Yes, the old percentage bogey and our precious images and along with that one has to think about which site to put ones images on and in.

Then you have to look at sites that sell and ALSO disclose to us image creators, lets face it if it was not for us, and our images they would not be multimillionaires.

Dreamstime has the information clear to see for everyone how many times an image has been viewed and license sold, then you come to the "Hipster" sites like Stocksy, ImageBrief, 500px etc, they do not disclose any information about the images that they represent, not even how many times an image has been viewed, let alone licensed. ImageBrief, you can at least see what briefs have NOT been filled.

Another think to take into account is the useful lifetime of ones image once online, I think the Hipster sites type of images will date very quickly, ie, reflections, sun flare, Instagram look etc., so unless one is happy to write off a percentage of ones images every year as fashion changes, then perhaps the trad sites are best.

Returns on our images, is it better to license an image once for 50% of the license fee, lets say the most expensive on Stocksy $500.00, YOU get $250.00 or submit your images to multiple sites and potentially license that image, if popular hundreds of times on multiple sites at $0.50c. In the end getting much more than $250.00.

It is up to the individual Image creator to decide for themself, just don't get attracted by the shine, as my old dad used to say, "son just because it shines, doesn't make it gold". Ask questions, you have nothing to loose except your precious creations and it is a lot harder to get them OFF a site than on. Remember they are OUR precious images they are getting rich on!!

Honestly now my last word, what we need is a REAL Image Creator owned site, that would be something worth looking forward too in 2016.

Stocksy / Image standards
« on: September 25, 2015, 00:49 »
I came to stock photography from a traditional graphic design background, having had my own business for nearly 25 years, sold a couple of years ago.
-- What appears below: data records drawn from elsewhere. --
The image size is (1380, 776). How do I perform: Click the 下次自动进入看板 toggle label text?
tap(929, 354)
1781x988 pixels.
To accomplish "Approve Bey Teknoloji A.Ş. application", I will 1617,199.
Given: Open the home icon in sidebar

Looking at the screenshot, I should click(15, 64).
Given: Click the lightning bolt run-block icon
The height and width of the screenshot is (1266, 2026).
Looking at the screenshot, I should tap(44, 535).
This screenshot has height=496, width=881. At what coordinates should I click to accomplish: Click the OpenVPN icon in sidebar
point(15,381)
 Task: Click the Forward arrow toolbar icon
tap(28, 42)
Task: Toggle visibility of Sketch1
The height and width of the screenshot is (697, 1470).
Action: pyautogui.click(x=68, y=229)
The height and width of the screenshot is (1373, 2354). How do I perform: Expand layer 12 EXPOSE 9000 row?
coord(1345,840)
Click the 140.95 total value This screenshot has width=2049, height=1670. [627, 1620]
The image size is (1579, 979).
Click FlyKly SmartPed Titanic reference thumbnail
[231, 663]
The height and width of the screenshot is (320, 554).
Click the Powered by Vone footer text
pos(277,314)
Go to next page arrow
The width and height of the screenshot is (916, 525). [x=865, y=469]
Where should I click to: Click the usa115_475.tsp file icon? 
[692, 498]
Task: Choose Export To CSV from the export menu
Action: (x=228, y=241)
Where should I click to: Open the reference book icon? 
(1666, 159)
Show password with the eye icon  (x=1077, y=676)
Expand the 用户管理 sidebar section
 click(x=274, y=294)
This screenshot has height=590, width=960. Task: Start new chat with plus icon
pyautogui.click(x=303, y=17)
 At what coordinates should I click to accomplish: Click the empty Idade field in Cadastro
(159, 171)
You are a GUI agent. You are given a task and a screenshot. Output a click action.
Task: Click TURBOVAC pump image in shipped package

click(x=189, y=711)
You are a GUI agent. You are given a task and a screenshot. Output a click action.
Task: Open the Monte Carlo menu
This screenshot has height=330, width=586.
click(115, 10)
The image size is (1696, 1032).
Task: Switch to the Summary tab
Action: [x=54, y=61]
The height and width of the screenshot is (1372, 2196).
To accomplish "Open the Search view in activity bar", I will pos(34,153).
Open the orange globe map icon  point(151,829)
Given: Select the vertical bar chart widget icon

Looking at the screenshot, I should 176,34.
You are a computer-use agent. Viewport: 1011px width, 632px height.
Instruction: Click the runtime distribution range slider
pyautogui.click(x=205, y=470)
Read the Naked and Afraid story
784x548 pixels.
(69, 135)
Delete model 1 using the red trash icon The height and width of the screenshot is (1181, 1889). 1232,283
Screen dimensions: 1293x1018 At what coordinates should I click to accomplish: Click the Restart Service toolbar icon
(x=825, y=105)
In the last couple of years, i was dealing with the NEW breed of Graphic designer, ones that could not actually draw and knew nothing about design, but could "use" computer programs, so they would look at images on their computers that they had got from somewhere or other and create low res pdf's for proofing. Everything thing looked fantastic on the screen, but when one received the final output file "Ready for Press", they would have rgb colours mixed in with cmyk, just about every image that was supplied was 72dpi and the scale in size changed because you can do that in a computer program, No bleeds, etc, etc.

And we wonder why places like Stockys amd Creative market place exist, it is because they are dealing with people that think what they see on a computer screen is how it will look at output. Both of these site promote themselves as hipsters and trendy but that is just an excuse for bad quality.

And in the end the our industries skills, knowledge and quality go down the drain.

You can't make a silk purse from a sows ear!!!!